---------- SUPPLIED ENTRIES ----------

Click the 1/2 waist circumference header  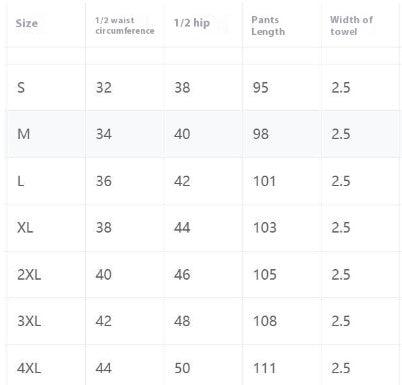(x=125, y=25)
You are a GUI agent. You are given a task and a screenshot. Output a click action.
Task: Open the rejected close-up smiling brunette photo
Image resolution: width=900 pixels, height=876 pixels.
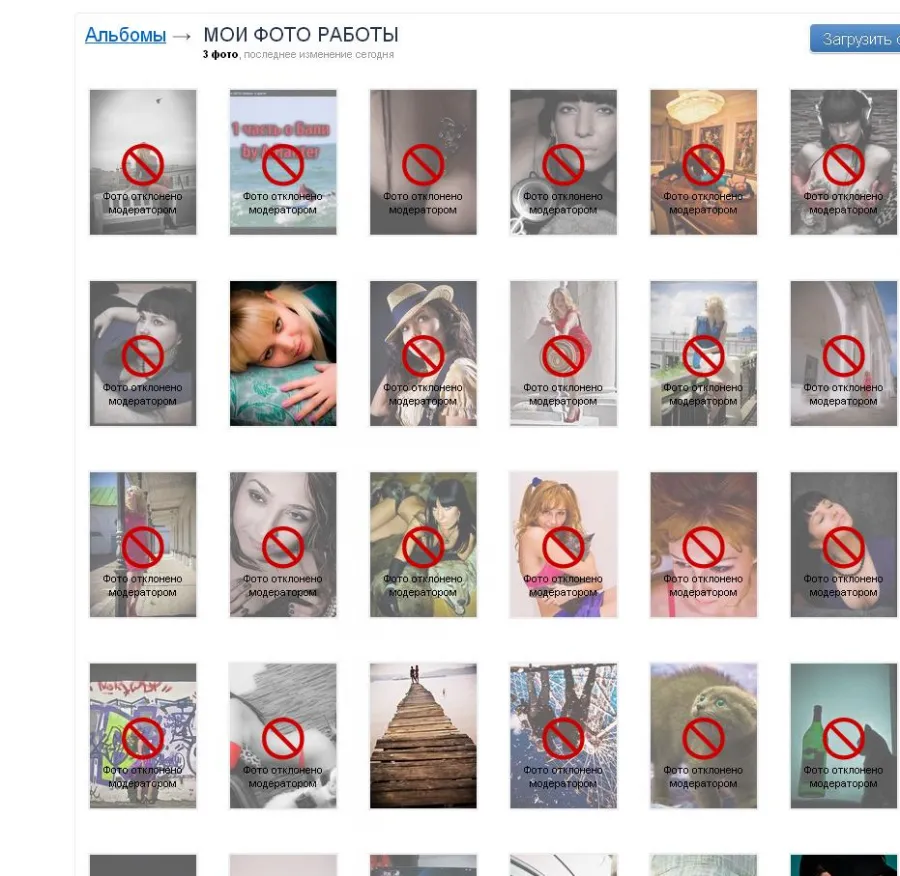point(283,544)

----------

• _WHAT YOU ARE ASKED TO DO_: What is needed is an exact copy of the lines from the line with "You are a GUI" to the end of the data above, both included, without any pictures.

• _REPLY TO THE EXERCISE_:
You are a GUI agent. You are given a task and a screenshot. Output a click action.
Task: Open the rejected close-up smiling brunette photo
Image resolution: width=900 pixels, height=876 pixels.
point(283,544)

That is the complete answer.